[[ Text excerpt open ]]

Earlier this month, a Maryland appellate court issued a written opinion in a medical malpractice case brought by the surviving loved ones of a man who died while in the care of the defendant doctor. The case required the court to determine if the lower court was proper to allow the defendant doctor to admit evidence that there had previously been other doctors named as defendants, but they all settled the case out of court prior to the case reaching trial. Ultimately, the court concluded that the lower court was proper to allow the evidence, and it affirmed the jury’s verdict in favor of the defendant doctor.
The plaintiffs filed a wrongful death by medical malpractice case against the defendant physician, claiming that he was negligent in the interpretation of X-ray images that eventually led to their loved one’s death. The case was filed against the defendant doctor as well as the three doctors who treated their loved one after the defendant. The cases against the three other doctors were all settled out of court.
At trial, the one remaining doctor wanted to explain to the jury that there had originally been four named defendants, but three of them had settled the cases against them. The defendant doctor also wanted to claim that these non-present parties were the ones who were ultimately responsible for the plaintiffs’ loss. The plaintiff filed a motion to prevent the defendant from discussing the non-present parties, but the trial court denied the plaintiffs’ motion and allowed the evidence. The jury returned a verdict in favor of the defendant.

[[ Text excerpt closed ]]
[[ Dataset extract open ]]

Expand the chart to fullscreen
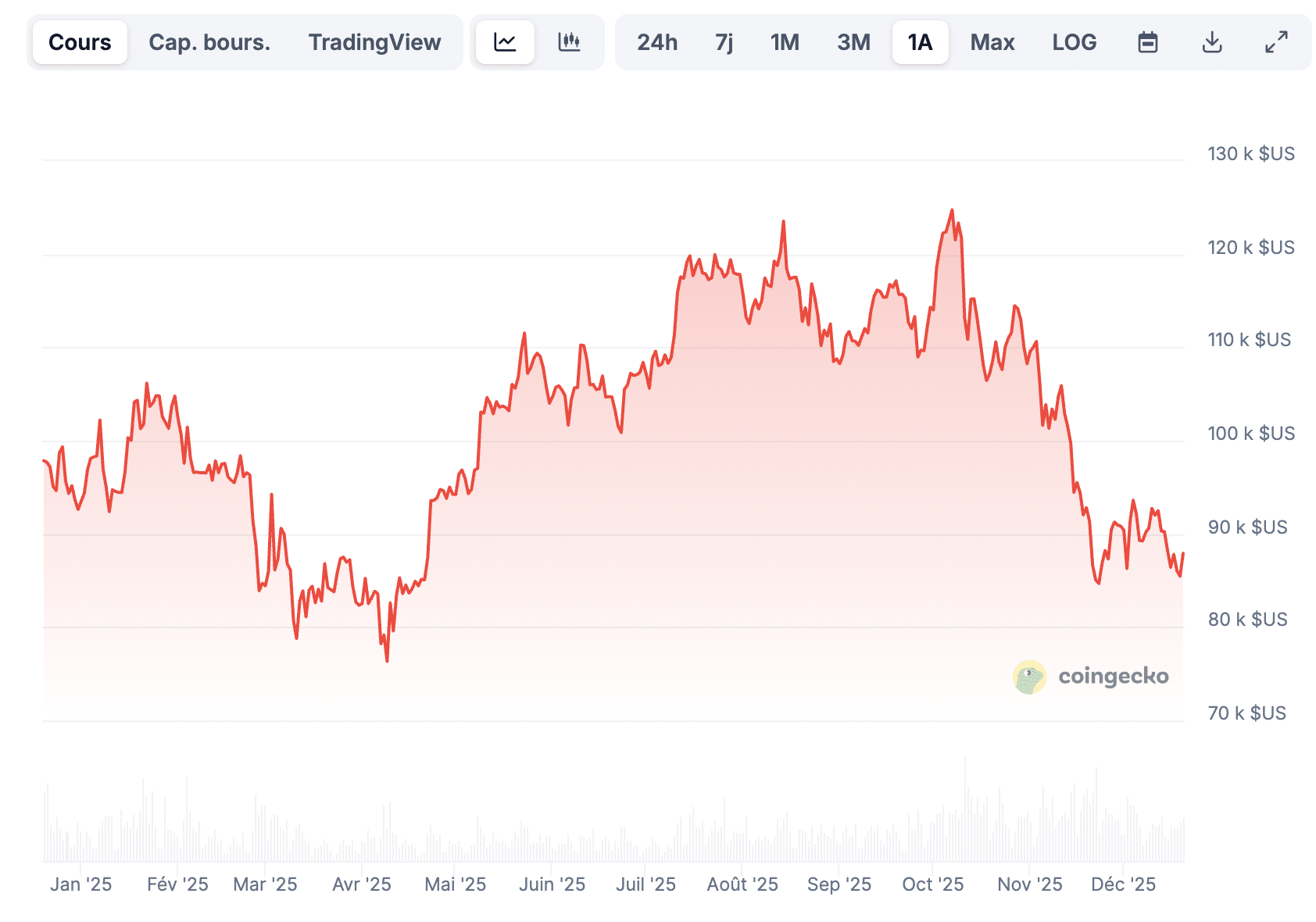The width and height of the screenshot is (1316, 922). click(1274, 42)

[[ Dataset extract closed ]]

Problem to work on
From the malpractice case summary, quote the part that opens with the words "Earlier this month, a" and closes with "favor of the defendant doctor.". The data can be ignored.

Task response
Earlier this month, a Maryland appellate court issued a written opinion in a medical malpractice case brought by the surviving loved ones of a man who died while in the care of the defendant doctor. The case required the court to determine if the lower court was proper to allow the defendant doctor to admit evidence that there had previously been other doctors named as defendants, but they all settled the case out of court prior to the case reaching trial. Ultimately, the court concluded that the lower court was proper to allow the evidence, and it affirmed the jury’s verdict in favor of the defendant doctor.